In classical times the night of the beginning and end of the month belonged to Hermes. Since they used the lunar calendar this night was the night when the Moon was not visible in the sky. Travelers so unlucky to be traveling without the Moon at night would stop by the square based pillars that were set up along the road as mile makers. These pillars would also have a head carved at the top and a phallus protruding from the middle. Sometimes this head was of a Satyr, but most often is was of Hermes and so such a pillar was called a herm. (cf Kyriny)

The Traveler would stop in the dead of night and place an offering at the base of the herm. It might be a libation, a bit of the traveler’s road food, maybe just some money. The traveler might pray for a boon, success in business or just to get home safely. Another traveler might come along later needing food or funds and discover the offering and thank Hermes for the gift. In this peculiar way the Greeks had created road-side assistance.

The Dark of the Moon was not sacred to Hermes alone. While hermæ were set up as milestones or as threshold or boundary markers, at the places where three roads come together a pillar with a triangular base would be erected and called a Heketeron (sp). This marker was sacred to Hekate, Queen of the Witches and of all night going spirits.

The traveler would make similar offerings to Hekate of libations, road food or money and pray for relief from the night-fears. Dogs howling in the night would mark her passing and it was for her passing that the travelers mostly prayed.

Hermes and Hekate were known as lovers. . .(find this and cite)

This fortuitous confluence gave rise to a Dark Moon ritual that will strengthen your connection to Hermes, and to Hekate. It is quite simple and so its power comes from the strength of your sincerity and devotion.

After setting space by taking refuge, casting circle, or some such, invoke the Deity. It doesn’t matter which you do first, though it changes the mood slightly. Light candles or lamps to them. Do this by saying (roughly) “I light this candle to you, Oh Hermes. (etc.)”. Similarly, offer incense. Do this at an altar decorated to the best of your ability. An image of Hermes or Hekate is very helpful. A simple upright stone in a bed of sand or salt forming a small herm is especially attractive to the God. (Something similar for Hekate.)

Address the Deity, requesting their presence. Proceed to praise. You might use the adorations linked here below such as the Orphic Hymn to Hermes and the Hekate poem. Memorization is helpful but handouts for those unfamiliar give everyone a chance to join in group praise. This delights the Deities.

Dark Moon Prayers

Once you have a sense of their presence pour a libation to the Deity into a cup placed on the altar. Next place food offerings on a plate on the altar. This is a time to ask for boons or for protection. Give each person present the opportunity to add their offerings to the plate and to make their prayers. Once everyone is done take up the cup and with thanksgiving and words such as, “To You, with You, for You, and as You, we drink!”, drink and pass the cup, giving everyone the opportunity for a toast to the Deity. When all have received the cup, replace it on the altar and refill it with such words as, “May Thy cup be ever full!” Repeat this all for the other Deity.
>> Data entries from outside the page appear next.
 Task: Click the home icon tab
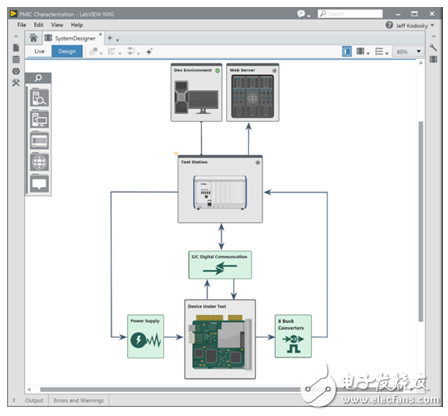coord(33,38)
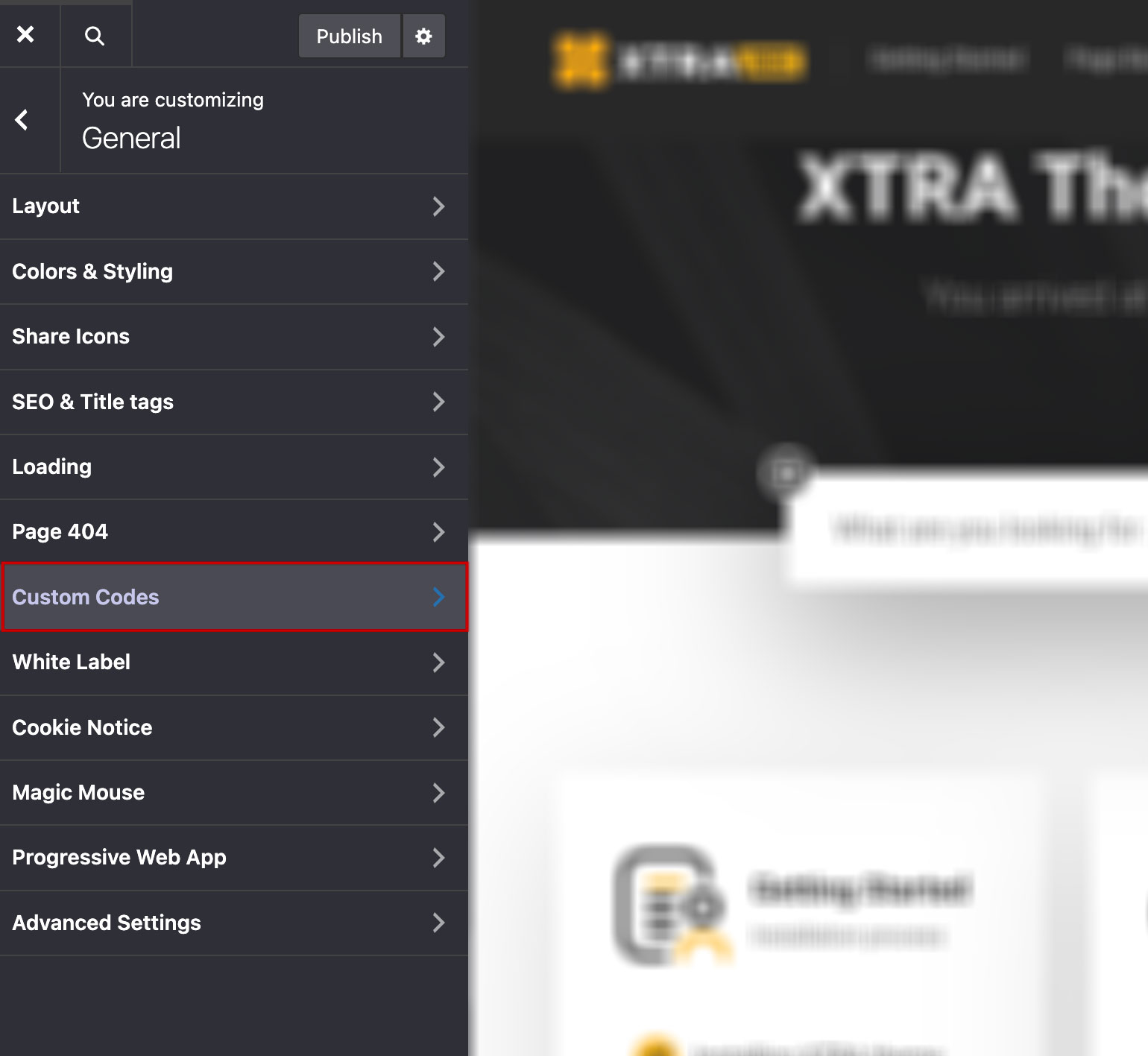Open publish settings gear icon
The height and width of the screenshot is (1056, 1148).
pos(423,36)
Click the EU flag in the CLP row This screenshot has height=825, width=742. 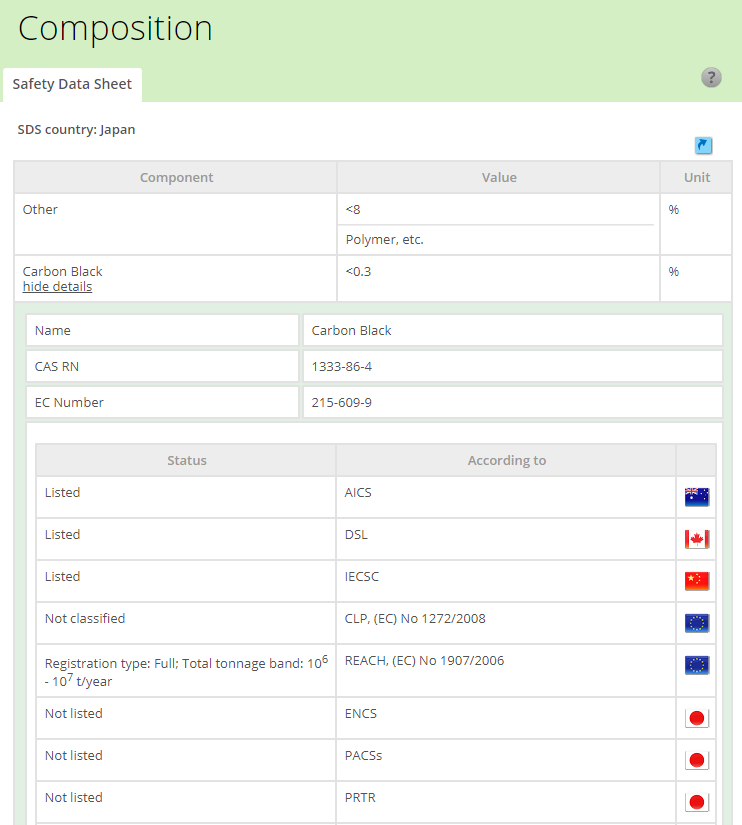point(696,623)
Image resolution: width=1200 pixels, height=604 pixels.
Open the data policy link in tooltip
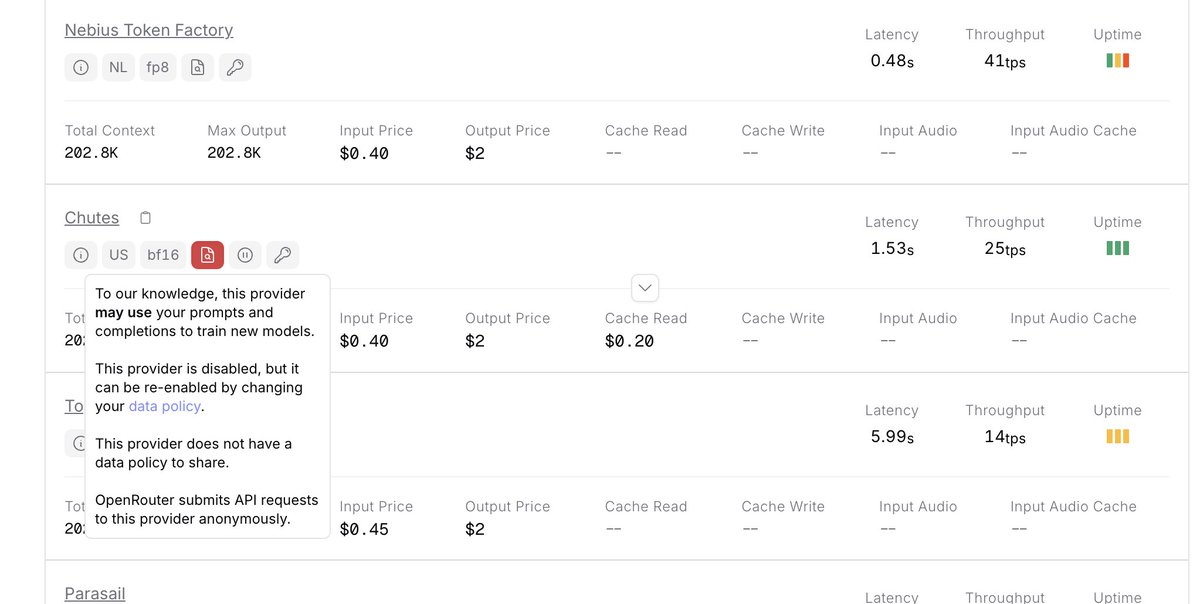click(x=165, y=406)
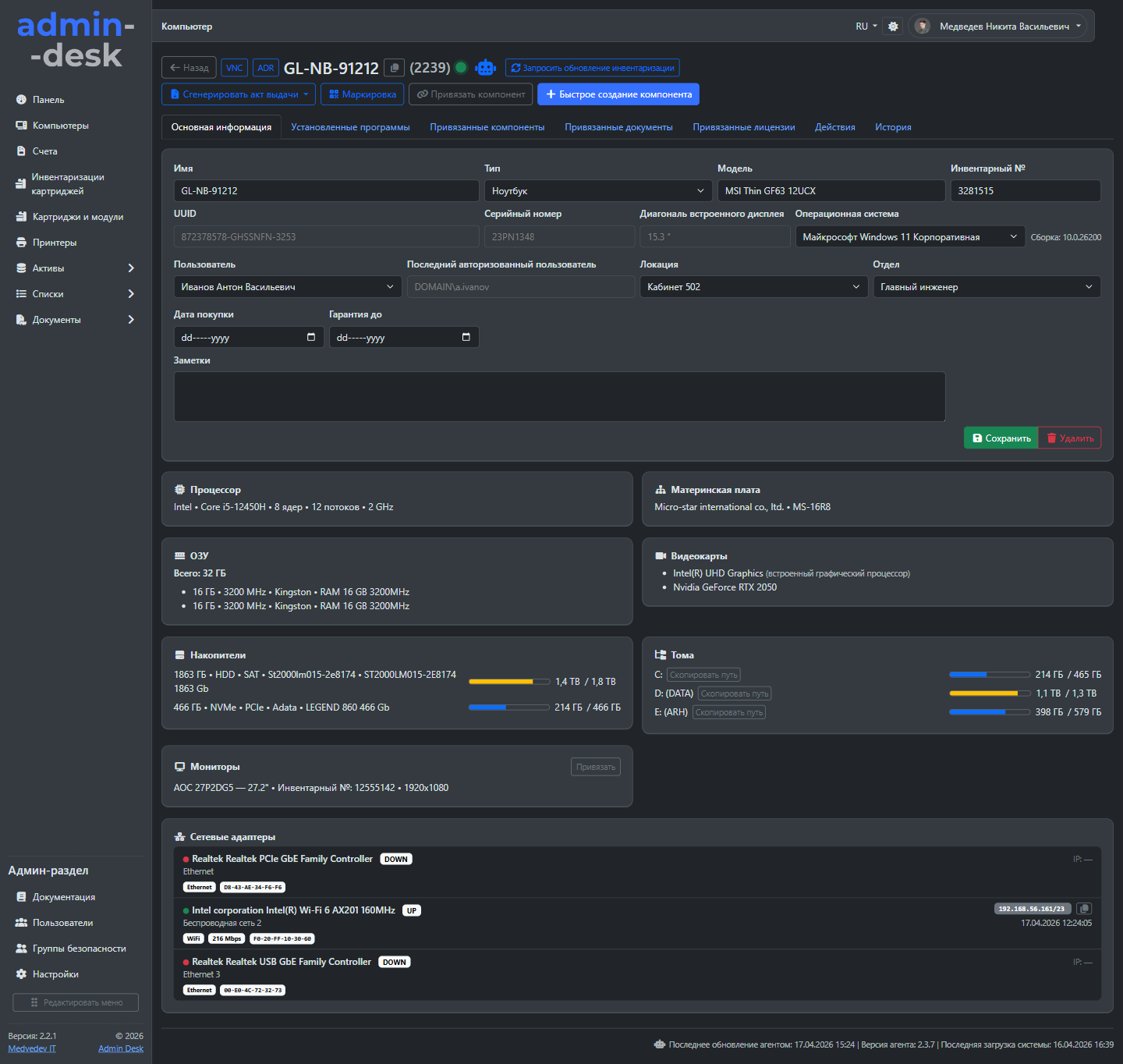
Task: Click the copy computer name icon
Action: [394, 68]
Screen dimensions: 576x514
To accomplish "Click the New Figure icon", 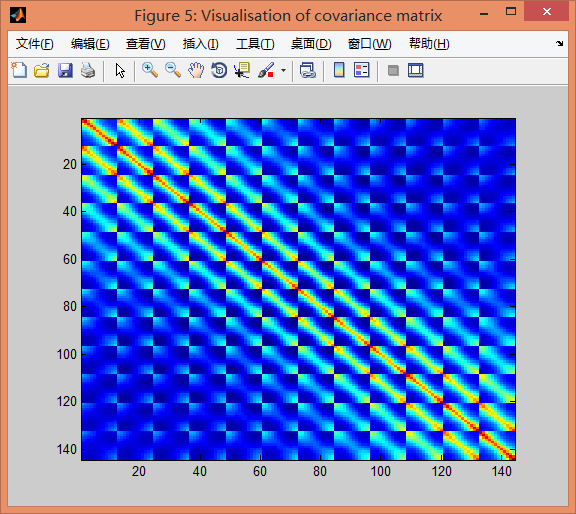I will coord(19,70).
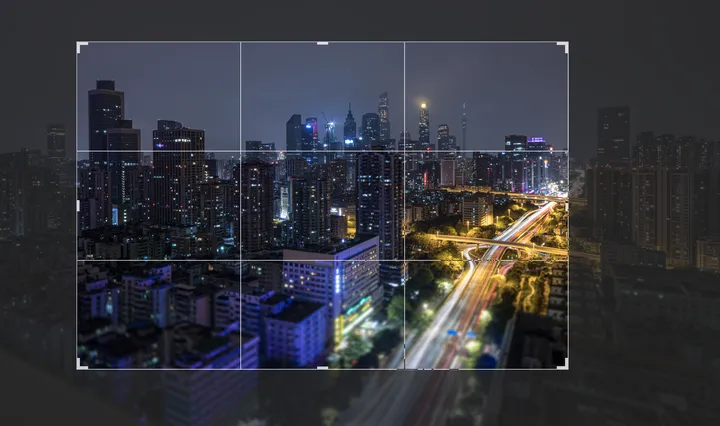Click the top-right corner crop handle
The height and width of the screenshot is (426, 720).
pos(565,44)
When the offerings have been made, it is time for the Dark Moon report. Take a deck of Tarot cards, shuffle and cut them, passing them about those assembled to do the same. Next, take the cards and spread them out in a circle in midst of the group. Everyone can pick about three cards, some may do more or less, but not too many should be taken. Cards can also be drawn for the group as a whole, a particular question or for an absent person. The libation cups can be put into the center of the circle along with any leftover offerings for sharing. One at a time each person’s cards are looked at and if the person wants, the group can help interpret the reading. You may wish to record the readings, over time interesting patterns may emerge. The exact order of the rite may have to be adjusted if the group is large enough.

Once everyone has had their reading, the cups are replaced on the altar and refilled, and the cards are put away. Any closing words necessary are said to the Deities, then They are thanked and devoked and their candles extinguished.

Once the circle is closed and the Merit distributed, the offerings are placed outside for the local spirits, ideally with the “Om Bumi Patti Loca Palla” mantram. This is not a prassad offering in which the worshipers partake of the food after it is offered.